Single by Billy Idol

from the album Billy Idol
- B-side: "Hole in the Wall"
- Released: July 1982
- Genre: New wave; glam rock;
- Length: 3:38
- Label: Chrysalis
- Songwriter: Billy Idol
- Producer: Keith Forsey

Billy Idol singles chronology
| "Mony Mony" (1981) | "Hot in the City" (1982) | "White Wedding" (1982) |

Music video
- "Hot in the City" on YouTube

= Hot in the City =

"Hot in the City" is a song by the English rock singer Billy Idol, released in 1982 as the first single from his eponymous debut studio album. It charted at No. 23 in the US and No. 58 in the UK. A remix of the song was released in 1987 and reached No. 13 in the UK.

==1987 release==
The Exterminator Mix of the song was released as a single in the UK on 29 December 1987. It charted higher in the UK this time round, peaking at No. 13 in early 1988. This version was first released in 1985 on the remix album Vital Idol.

==Music video==
There are two versions of the video. The first version (the 1982 version) starts off with a girl walking into a record store. She picks up a Billy Idol record and the song starts to play. The video features scenes from New York City, interspersed with stock footage of nuclear bomb tests. The second version (the 1987 version) depicted Idol's girlfriend Perri Lister bound to a cross; it was banned by MTV. The later version was included on the DVD edition of The Very Best of Billy Idol: Idolize Yourself.

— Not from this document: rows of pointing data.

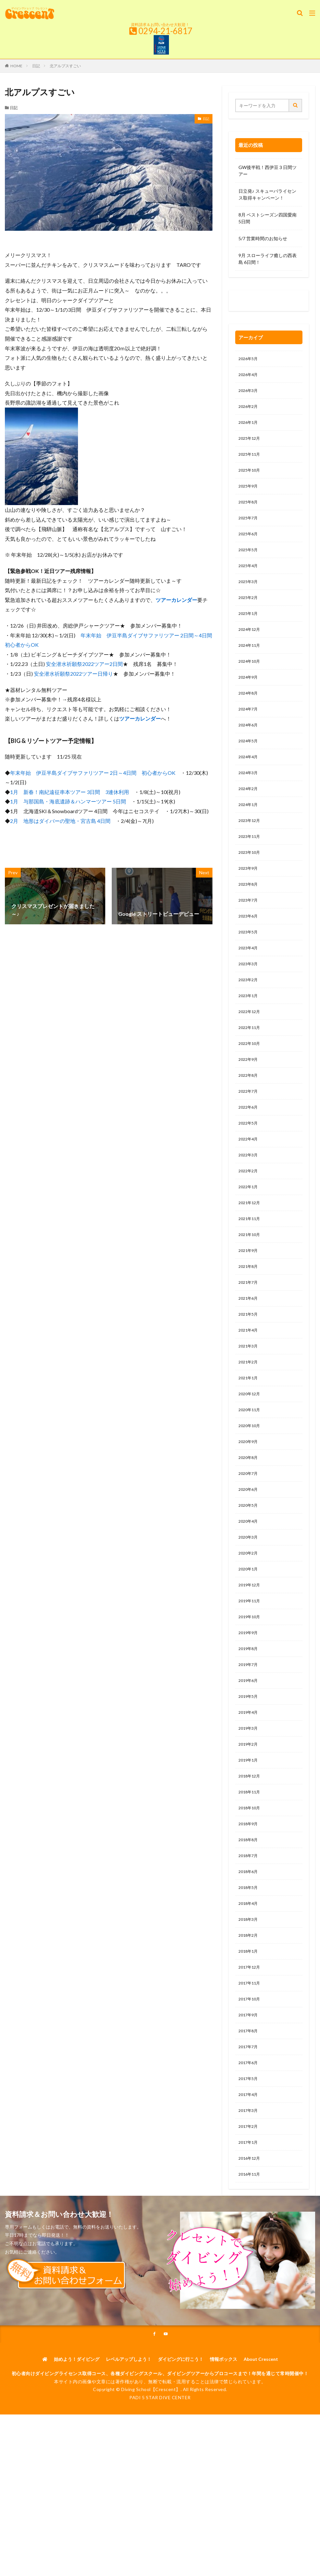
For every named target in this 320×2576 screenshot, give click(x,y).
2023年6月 (249, 951)
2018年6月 (249, 1965)
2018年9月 (249, 1914)
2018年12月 (250, 1863)
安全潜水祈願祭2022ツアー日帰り (73, 673)
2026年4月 (249, 376)
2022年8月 (249, 1120)
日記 (36, 65)
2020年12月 (250, 1458)
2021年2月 (249, 1424)
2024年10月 (250, 680)
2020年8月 (249, 1525)
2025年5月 (249, 562)
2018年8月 (249, 1931)
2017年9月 (249, 2117)
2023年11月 (250, 866)
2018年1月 (249, 2049)
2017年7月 (249, 2150)
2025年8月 (249, 511)
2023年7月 (249, 934)
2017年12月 (250, 2066)
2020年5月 (249, 1576)
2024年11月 (250, 663)
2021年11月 (250, 1272)
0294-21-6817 (165, 31)
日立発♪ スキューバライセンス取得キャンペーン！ (267, 194)
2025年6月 (249, 545)
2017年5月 (249, 2184)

==Other versions and covers==
Although the released version of the song has Idol shouting "New York!", other versions of the song were recorded for various radio stations, including ones for such cities as "Amarillo", "Boston", "Chicago", "Cleveland", "Minneapolis", "New Haven", "Phoenix", "Philly", "Chattanooga", and "Sioux Falls", or none at all with a repeated synthesizer stab instead.

==Track listings==
- (1982) UK 7" vinyl single
1. "Hot in the City"
2. "Dead on Arrival"
- (1982) UK 12" vinyl single
3. "Hot in the City" (Extended Version)
4. "Dead on Arrival"

- (1987) UK 7" vinyl single
5. "Hot in the City" (Exterminator Fix)
6. "Catch My Fall" (Remix Fix)
- (1987) UK 12" vinyl single
7. "Hot in the City" (Exterminator Mix)
8. "Catch My Fall" (Remix Fix)
9. "Soul Standing By"

==Chart performance==

===Weekly charts===

| Chart (1982) | Peak position |
|---|---|
| Australia | 18 |
| Austria | 10 |
| Canada | 34 |
| Luxembourg (Radio Luxembourg) | 30 |
| New Zealand | 5 |
| UK Singles | 58 |
| U.S. Billboard Hot 100 | 23 |
| U.S. Cash Box Top 100 | 27 |

| Chart (1987–88) | Peak position |
|---|---|
| Australia | 58 |
| Belgium | 26 |
| Canada | 43 |
| Luxembourg (Radio Luxembourg) | 11 |
| Netherlands | 32 |
| New Zealand | 19 |
| Switzerland | 19 |
| UK Singles | 13 |
| U.S. Billboard Hot 100 | 48 |
| U.S. Billboard Mainstream Rock Tracks | 31 |
| U.S. Cash Box Top 100 | 57 |

- ^{1}Re-released in 1987

===Year-end charts===

| Chart (1982) | Rank |
|---|---|
| Australia | 108 |
| New Zealand | 50 |
| U.S. Billboard Hot 100 | 90 |

==Certifications==

| Region | Certification | Certified units/sales |
| New Zealand (RMNZ) | Gold | 15,000^{‡} |
^{‡} Sales+streaming figures based on certification alone.